RAW DATA
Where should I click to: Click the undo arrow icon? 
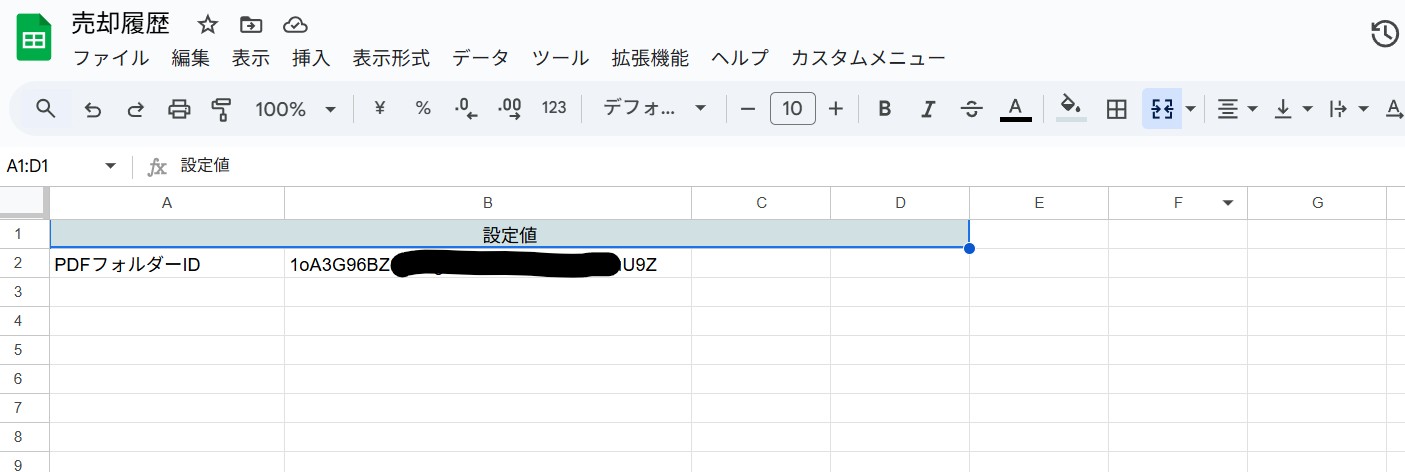click(x=93, y=109)
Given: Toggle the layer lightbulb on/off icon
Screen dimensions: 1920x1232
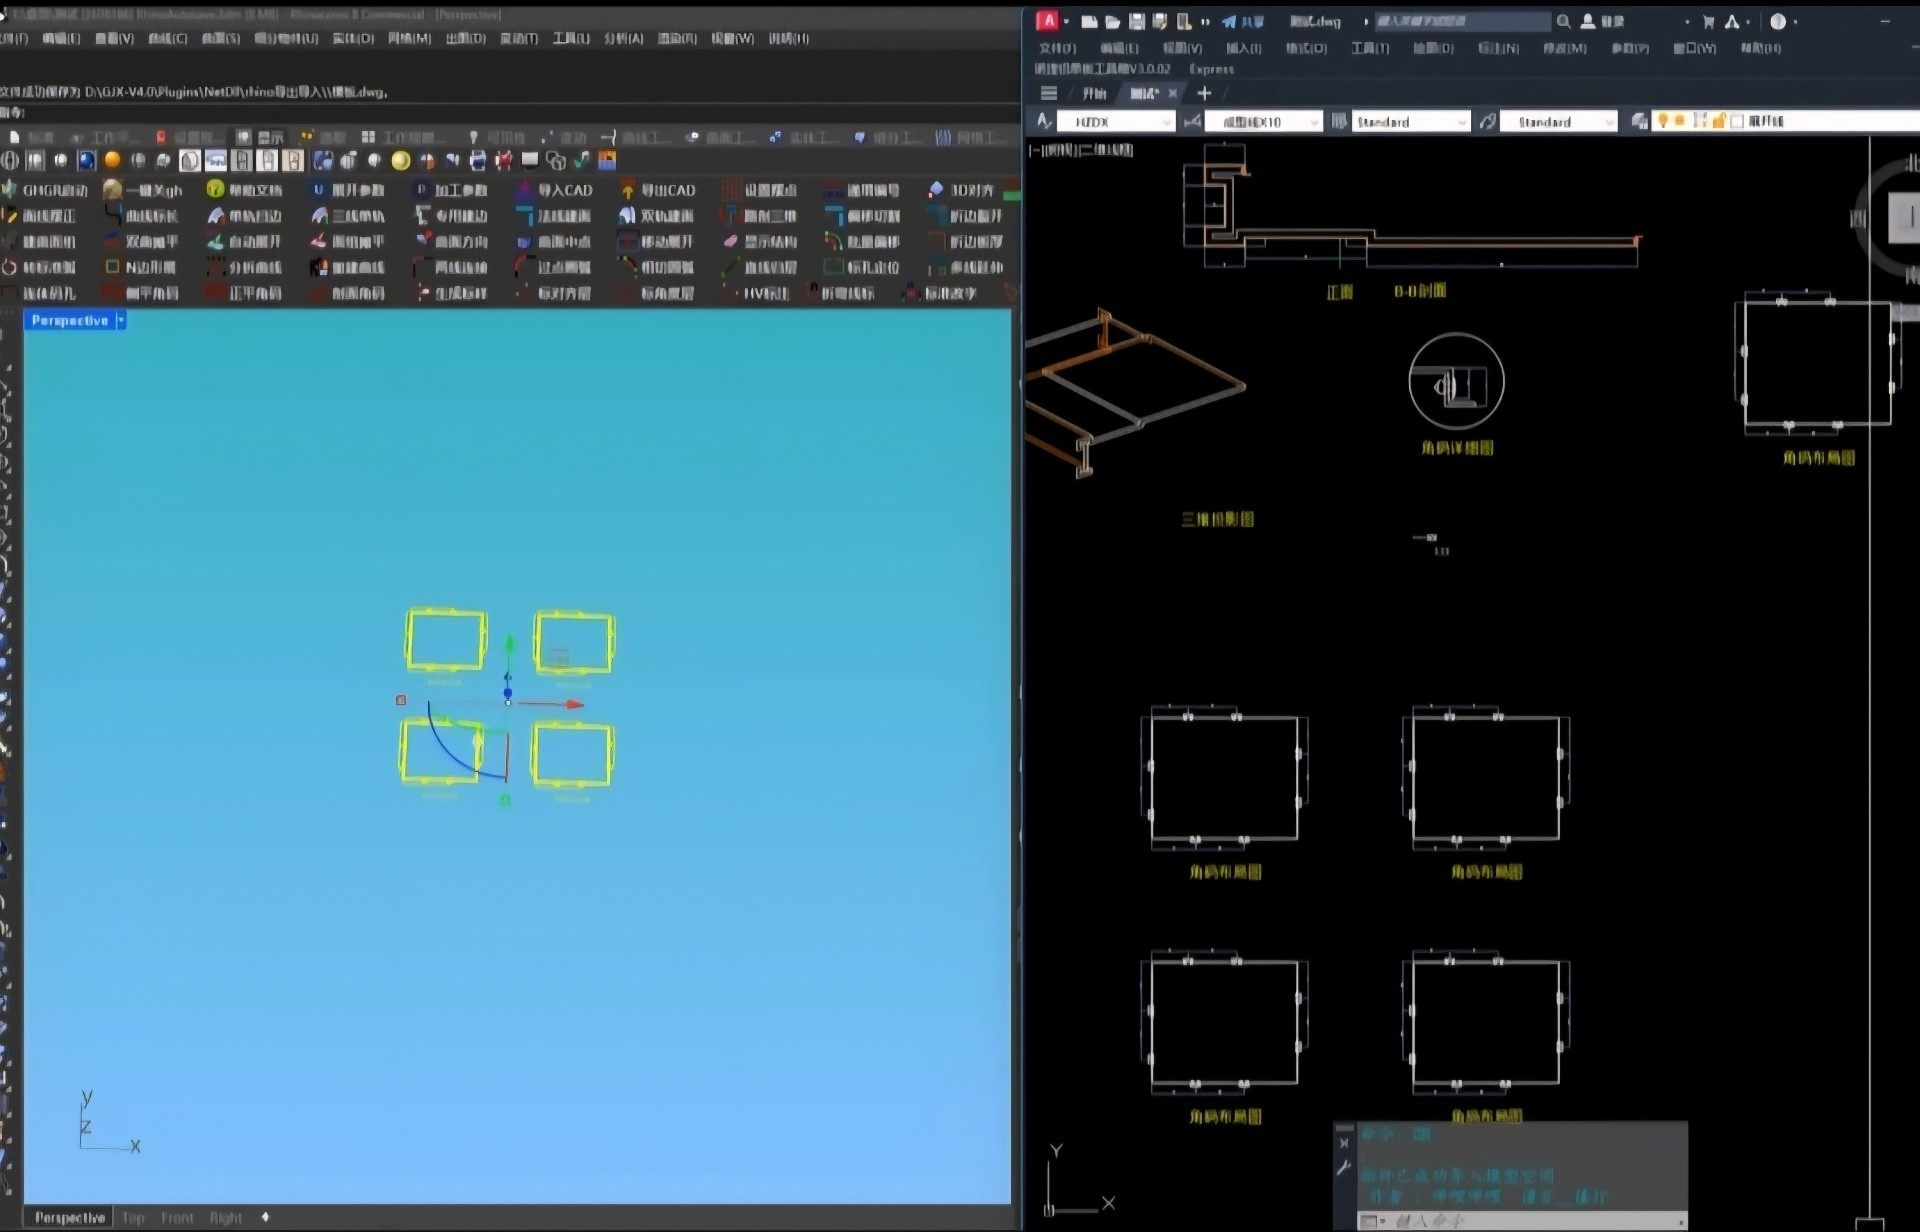Looking at the screenshot, I should pyautogui.click(x=1663, y=121).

TASK INSTRUCTIONS
Can you give everything from the line containing "Given: Toggle the layer lightbulb on/off icon" down to the end of the records again, with "lightbulb" swapped for "light bulb" and all else unchanged? Leave the pictures out.

SOLUTION TO THIS EXERCISE
Given: Toggle the layer light bulb on/off icon
Screen dimensions: 1920x1232
Looking at the screenshot, I should pyautogui.click(x=1663, y=121).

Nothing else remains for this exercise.